REQUIRED WORK
Check each line of the data below for the string "Bidé", then state how many have it and nothing else.

Dataset items:
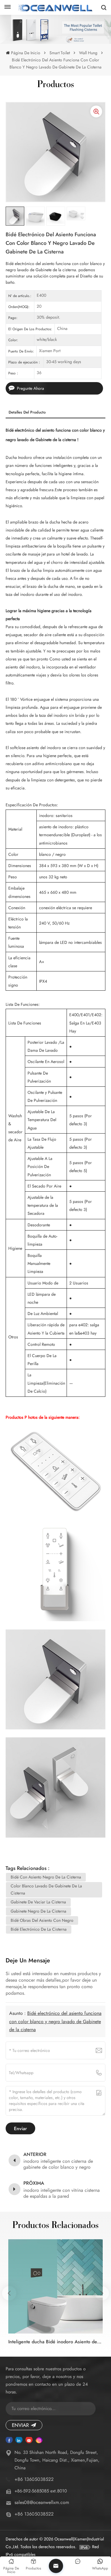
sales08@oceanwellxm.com (42, 2502)
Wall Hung (88, 53)
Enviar (20, 2425)
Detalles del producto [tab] (27, 412)
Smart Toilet (59, 53)
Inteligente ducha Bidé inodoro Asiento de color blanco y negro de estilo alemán (55, 2341)
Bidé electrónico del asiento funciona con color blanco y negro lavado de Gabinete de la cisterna (55, 2021)
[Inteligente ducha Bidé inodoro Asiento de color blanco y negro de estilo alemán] (55, 2286)
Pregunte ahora (30, 388)
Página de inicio (25, 53)
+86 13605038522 (34, 2479)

TASK RESULT
3